◆ WHAT THIS TASK INVOLVES ◆
Only the text of the entries below should appear in your exact transcription; leave out every picture.

◆ LISTED RECORDS ◆
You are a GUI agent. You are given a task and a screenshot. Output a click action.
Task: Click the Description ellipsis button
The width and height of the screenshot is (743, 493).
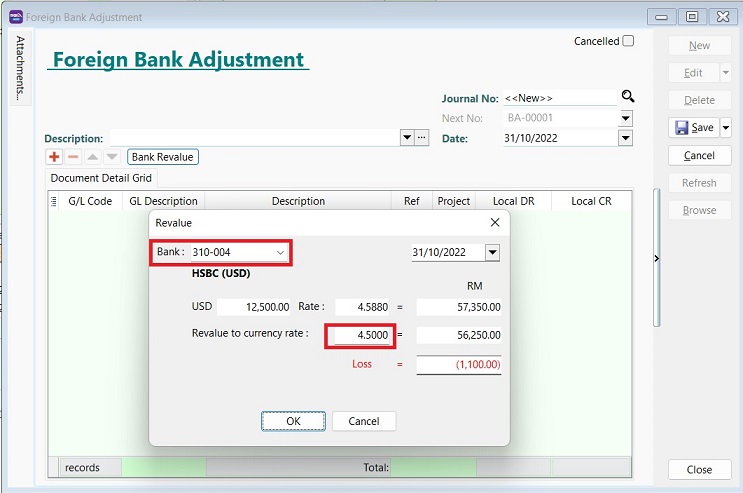(422, 138)
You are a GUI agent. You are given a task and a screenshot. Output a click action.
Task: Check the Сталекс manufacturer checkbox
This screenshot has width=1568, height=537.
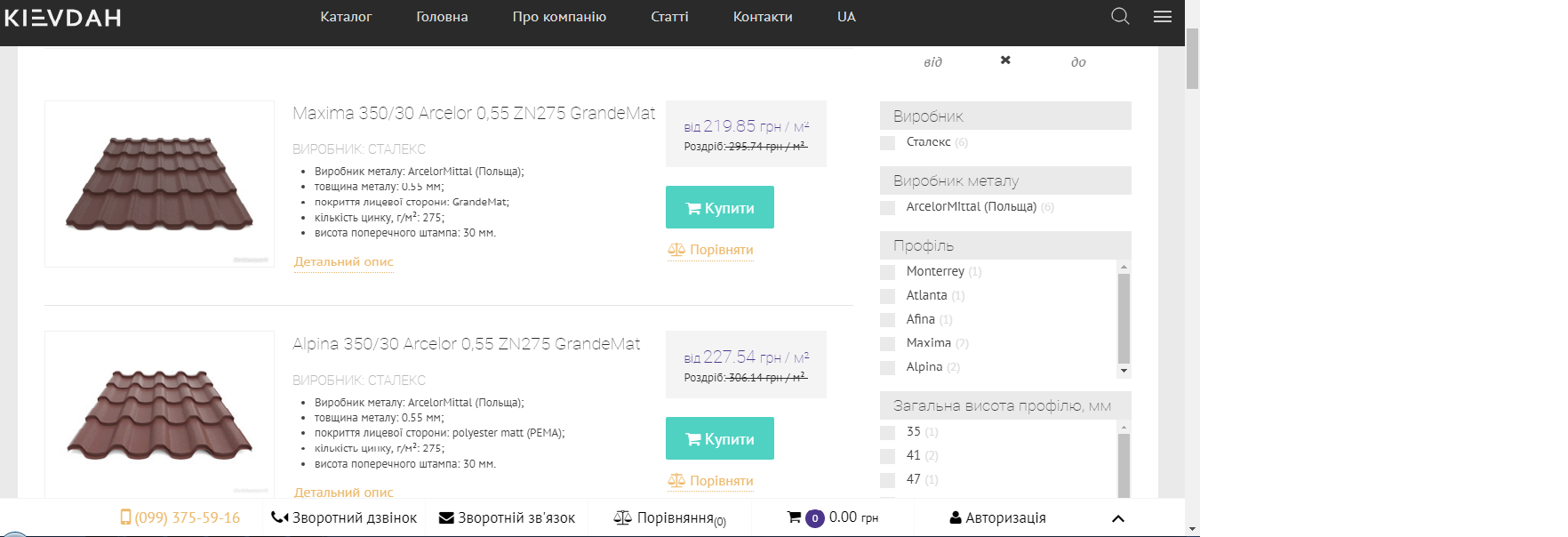click(887, 143)
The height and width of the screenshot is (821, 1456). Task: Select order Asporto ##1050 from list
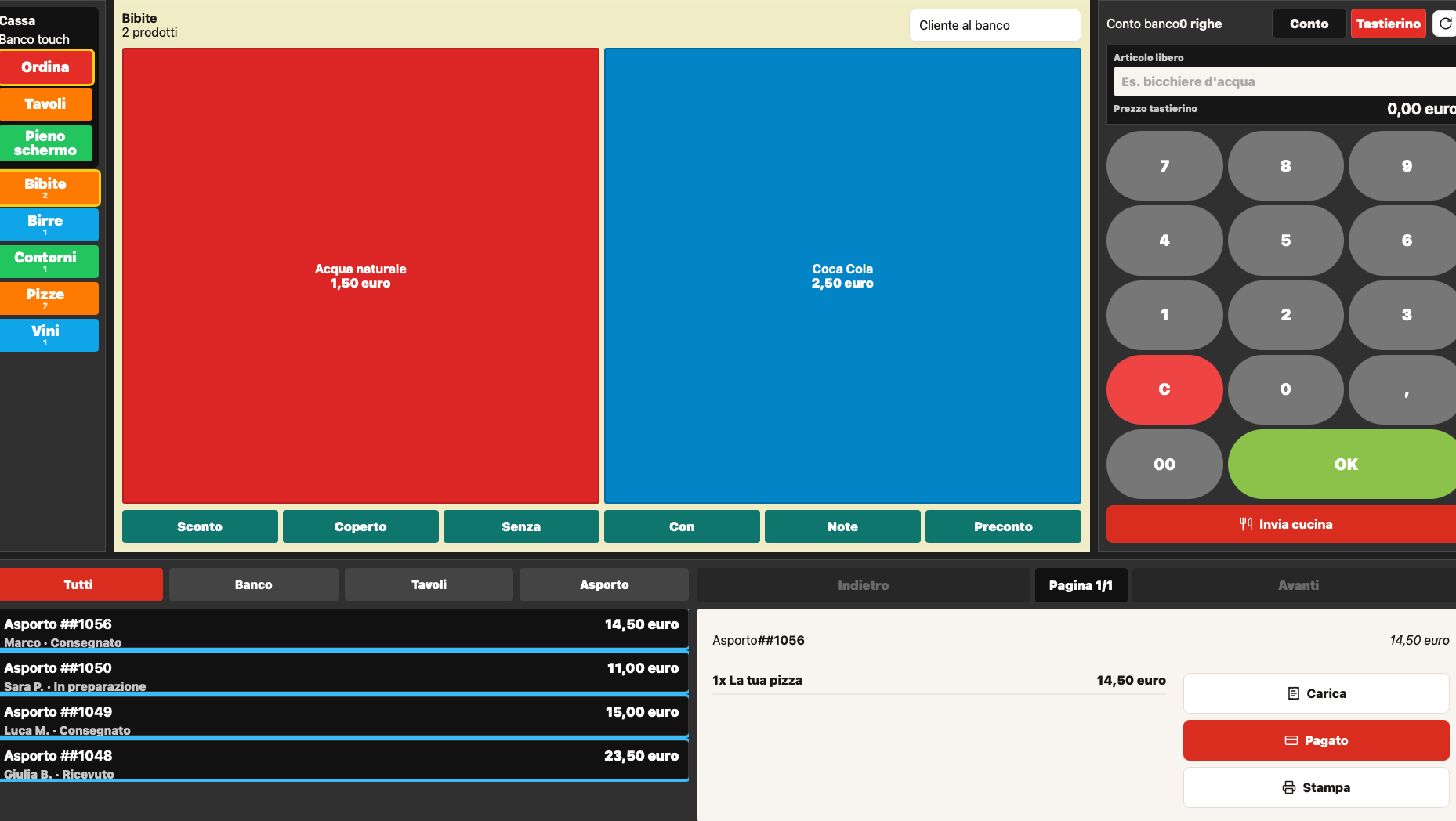click(344, 675)
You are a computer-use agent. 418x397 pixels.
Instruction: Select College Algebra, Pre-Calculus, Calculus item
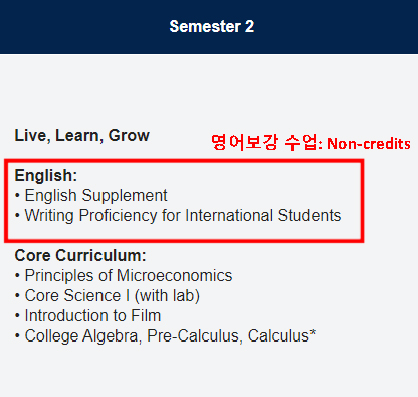pos(170,336)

◆ TASK OUTPUT ◆
You are a GUI agent. You are given a task and a screenshot. Output a click action.
Task: Click the Description ellipsis button
The width and height of the screenshot is (743, 493).
(422, 138)
You are a GUI agent. You are given a task and a screenshot. Output a click action.
Task: Check the Сталекс manufacturer checkbox
This screenshot has width=1568, height=537.
click(887, 143)
The height and width of the screenshot is (821, 1456). Task: Select order Asporto ##1050 from list
click(344, 675)
You are a computer-use agent. 418x397 pixels.
Instruction: Select College Algebra, Pre-Calculus, Calculus item
pos(170,336)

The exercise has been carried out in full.